RECORDS TO PROCESS –
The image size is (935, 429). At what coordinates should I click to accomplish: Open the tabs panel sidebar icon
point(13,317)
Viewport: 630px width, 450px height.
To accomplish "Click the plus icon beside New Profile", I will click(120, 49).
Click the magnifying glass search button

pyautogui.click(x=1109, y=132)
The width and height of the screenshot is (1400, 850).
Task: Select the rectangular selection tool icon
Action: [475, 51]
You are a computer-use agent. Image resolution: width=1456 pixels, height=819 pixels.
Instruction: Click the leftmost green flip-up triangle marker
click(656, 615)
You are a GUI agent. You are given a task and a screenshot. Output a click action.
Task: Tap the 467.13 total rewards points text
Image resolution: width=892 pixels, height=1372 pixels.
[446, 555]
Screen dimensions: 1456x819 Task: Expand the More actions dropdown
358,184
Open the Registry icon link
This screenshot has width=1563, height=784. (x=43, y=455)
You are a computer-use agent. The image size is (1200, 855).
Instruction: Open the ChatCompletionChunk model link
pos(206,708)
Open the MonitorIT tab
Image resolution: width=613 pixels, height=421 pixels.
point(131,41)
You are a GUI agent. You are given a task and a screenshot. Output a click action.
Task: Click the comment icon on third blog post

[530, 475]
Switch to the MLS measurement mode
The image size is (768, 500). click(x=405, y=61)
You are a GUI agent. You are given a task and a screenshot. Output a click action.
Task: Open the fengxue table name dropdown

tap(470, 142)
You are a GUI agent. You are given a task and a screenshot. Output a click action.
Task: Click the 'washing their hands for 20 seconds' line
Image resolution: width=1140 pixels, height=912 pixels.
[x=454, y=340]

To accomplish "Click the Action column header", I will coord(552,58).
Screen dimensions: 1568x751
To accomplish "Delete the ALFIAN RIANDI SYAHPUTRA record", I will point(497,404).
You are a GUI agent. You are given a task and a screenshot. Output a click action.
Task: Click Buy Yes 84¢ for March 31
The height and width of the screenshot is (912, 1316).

SHORT EXERCISE –
Rewrite all the items above, changing every "GUI agent" to "interface agent" and leaving everything else as it is.

COMPLETED EXERCISE –
The image size is (935, 429). At what coordinates should I click to accomplish: Open the tabs panel sidebar icon
point(13,317)
Viewport: 630px width, 450px height.
To accomplish "Click the plus icon beside New Profile", I will click(120, 49).
Click the magnifying glass search button

pyautogui.click(x=1109, y=132)
The width and height of the screenshot is (1400, 850).
Task: Select the rectangular selection tool icon
Action: [475, 51]
You are a computer-use agent. Image resolution: width=1456 pixels, height=819 pixels.
Instruction: Click the leftmost green flip-up triangle marker
click(656, 615)
You are a interface agent. You are given a task and a screenshot. Output a click action.
Task: Tap the 467.13 total rewards points text
Image resolution: width=892 pixels, height=1372 pixels.
[446, 555]
Screen dimensions: 1456x819 Task: Expand the More actions dropdown
358,184
Open the Registry icon link
This screenshot has width=1563, height=784. (x=43, y=455)
You are a computer-use agent. The image size is (1200, 855).
Instruction: Open the ChatCompletionChunk model link
pos(206,708)
Open the MonitorIT tab
Image resolution: width=613 pixels, height=421 pixels.
point(131,41)
You are a interface agent. You are given a task and a screenshot. Output a click action.
Task: Click the comment icon on third blog post

[530, 475]
Switch to the MLS measurement mode
The image size is (768, 500). click(x=405, y=61)
You are a interface agent. You are given a task and a screenshot. Output a click action.
Task: Open the fengxue table name dropdown

tap(470, 142)
You are a interface agent. You are given a task and a screenshot. Output a click action.
Task: Click the 'washing their hands for 20 seconds' line
Image resolution: width=1140 pixels, height=912 pixels.
[x=454, y=340]

To accomplish "Click the Action column header", I will coord(552,58).
Screen dimensions: 1568x751
To accomplish "Delete the ALFIAN RIANDI SYAHPUTRA record", I will point(497,404).
You are a interface agent. You are given a task and a screenshot. Output a click action.
Task: Click Buy Yes 84¢ for March 31
The height and width of the screenshot is (912, 1316).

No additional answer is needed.